- INSTRUCTION 1:
In the forum thread on money and happiness, why does seasider think a bit more money would bring some happiness? Answer in one to three sentences.
- INSTRUCTION 2:
Answer these questions on the forum thread on money and happiness:
(a) How many years did nanaej spend not earning?
(b) Which post did absent catch after finishing the weekly article?
(c) How much time does Charleygirl say the weekly work amounted to?
- INSTRUCTION 3:
Copy out the part of the forum thread on money and happiness from "nanaej Thu 15-Aug-13" to "me so angry .".

- PASSAGE TO READ:
# # # #
My heart bleeds!angry

nanaej Thu 15-Aug-13 23:08:47

Why weep! You are there near your child, can see him..presumably not totally abandoned or tethered like a kid, and can get to him quickly if he really needed his mum!

Money cannot buy happiness and many people could be happier if they were not chasing megabucks. But for those with genuinely very little money and no chance of ' a rented 17th century manor-house –' and an 'idyllic situation' money will at least make life less stressful.

DH and I did do without (holidays, clothes, going out etc so not basic necessities) and I spent 4 years not earning. I had that choice. So many people now do not have a real choice..it is work or you do not pay the rent on a grim 1 bed flat sad

gillybob Thu 15-Aug-13 23:19:25

This crap makes me so angry .

Money does not buy happiness??? (Have you tried living without it?) But it bloody well does buy you a good night sleep, someone to give a helping hand, it pays the mortgage and puts food on the table.

Correction.......... Money does buy you some degree of happiness.

Sorry may not be in the best frame of mind at the minute !

seasider Thu 15-Aug-13 23:43:55

DP has been out of work on and off for two years and we have no savings or anything left now. The whole situation is very stressful and is affecting our relationship. In this situation I do think a bit more money would bring some happiness.

absent Fri 16-Aug-13 00:54:33

I churned out a weekly 5,000-word piece for a magazine for absolutely ages. (That was in addition to copy editing, proof-reading and occasionally writing books during the rest of the week.) I used to write the article on Monday morning, tidy it up after lunch and make sure the word count was correct, then catch the 5 pm post. Quite frankly, it was money for old rope.

Money probably doesn't bring happiness but, sure as hell, neither does poverty.

Charleygirl Fri 16-Aug-13 03:25:16

What a load of rubbish. 20 minutes once a week is not exactly a job. She was extremely lucky she was paid so much money then for the small amount of work that she churned out.

Greatnan Fri 16-Aug-13 06:59:18

It is usually people with plenty of money who tell us it can't buy happiness. At least they can be miserable in comfort. Gut-wrenching anxiety about how to feed and clothe your family is not a recipe for bliss. I can't believe this woman does not understand how her blog comes over. Once again, our members don't react as is, presumably, expected of us!

Gagagran Fri 16-Aug-13 07:24:01

Are we perhaps confusing happiness with security? I agree that it is difficult to be happy if beset with worries but happiness can come in flashes even then. The basic security of a roof over your head and enough money to pay the bills and feed the family make it easier to feel happiness but other anxieties and worries can creep in and bring misery.
# # # #
- PROVIDED RECORDS:
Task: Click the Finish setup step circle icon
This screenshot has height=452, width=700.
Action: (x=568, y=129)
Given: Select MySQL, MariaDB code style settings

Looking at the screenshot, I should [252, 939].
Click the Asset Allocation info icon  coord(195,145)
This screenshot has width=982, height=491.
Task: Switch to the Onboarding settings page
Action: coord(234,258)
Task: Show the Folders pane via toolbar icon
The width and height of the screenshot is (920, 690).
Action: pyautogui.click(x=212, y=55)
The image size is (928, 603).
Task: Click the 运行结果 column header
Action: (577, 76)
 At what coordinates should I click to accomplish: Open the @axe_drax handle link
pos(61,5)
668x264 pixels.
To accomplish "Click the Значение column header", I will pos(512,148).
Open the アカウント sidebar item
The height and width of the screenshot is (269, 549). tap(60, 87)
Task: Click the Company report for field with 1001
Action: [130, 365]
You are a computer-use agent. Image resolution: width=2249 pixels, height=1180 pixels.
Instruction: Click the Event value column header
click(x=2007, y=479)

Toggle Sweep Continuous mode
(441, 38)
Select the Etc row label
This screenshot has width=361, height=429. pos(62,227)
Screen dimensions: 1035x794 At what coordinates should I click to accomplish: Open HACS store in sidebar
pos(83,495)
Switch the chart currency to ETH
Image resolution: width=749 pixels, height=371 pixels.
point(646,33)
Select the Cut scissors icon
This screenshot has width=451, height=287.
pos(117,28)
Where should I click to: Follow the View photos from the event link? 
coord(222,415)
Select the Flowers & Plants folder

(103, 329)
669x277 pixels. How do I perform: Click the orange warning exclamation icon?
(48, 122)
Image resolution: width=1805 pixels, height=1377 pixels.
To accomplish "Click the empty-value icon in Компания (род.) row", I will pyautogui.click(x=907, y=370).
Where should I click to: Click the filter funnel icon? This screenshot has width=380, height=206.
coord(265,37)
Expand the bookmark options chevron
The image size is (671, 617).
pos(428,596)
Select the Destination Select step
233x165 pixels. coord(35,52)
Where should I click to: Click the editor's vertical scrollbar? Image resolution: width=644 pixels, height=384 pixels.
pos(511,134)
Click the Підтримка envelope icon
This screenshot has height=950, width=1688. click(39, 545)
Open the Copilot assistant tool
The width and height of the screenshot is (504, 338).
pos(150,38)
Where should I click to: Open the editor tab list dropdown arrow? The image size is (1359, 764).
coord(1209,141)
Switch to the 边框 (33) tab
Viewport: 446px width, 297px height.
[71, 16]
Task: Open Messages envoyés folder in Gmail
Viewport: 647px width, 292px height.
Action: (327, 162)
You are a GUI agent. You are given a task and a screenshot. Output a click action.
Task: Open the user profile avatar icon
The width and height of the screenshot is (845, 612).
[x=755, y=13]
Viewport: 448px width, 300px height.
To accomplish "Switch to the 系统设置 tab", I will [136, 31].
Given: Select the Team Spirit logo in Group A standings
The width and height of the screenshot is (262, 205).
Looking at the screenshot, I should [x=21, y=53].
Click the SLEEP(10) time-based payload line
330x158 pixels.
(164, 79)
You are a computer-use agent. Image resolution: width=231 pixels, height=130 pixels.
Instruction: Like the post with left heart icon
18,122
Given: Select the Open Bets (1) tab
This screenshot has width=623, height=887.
# # # #
- FULL OUTPUT 1:
DP has been out of work on and off for two years, and they have no savings or anything left. The situation is very stressful and is affecting their relationship, so seasider thinks a bit more money would bring some happiness.

- FULL OUTPUT 2:
(a) Four years.
(b) The 5 pm post.
(c) 20 minutes once a week.

- FULL OUTPUT 3:
nanaej Thu 15-Aug-13 23:08:47

Why weep! You are there near your child, can see him..presumably not totally abandoned or tethered like a kid, and can get to him quickly if he really needed his mum!

Money cannot buy happiness and many people could be happier if they were not chasing megabucks. But for those with genuinely very little money and no chance of ' a rented 17th century manor-house –' and an 'idyllic situation' money will at least make life less stressful.

DH and I did do without (holidays, clothes, going out etc so not basic necessities) and I spent 4 years not earning. I had that choice. So many people now do not have a real choice..it is work or you do not pay the rent on a grim 1 bed flat sad

gillybob Thu 15-Aug-13 23:19:25

This crap makes me so angry .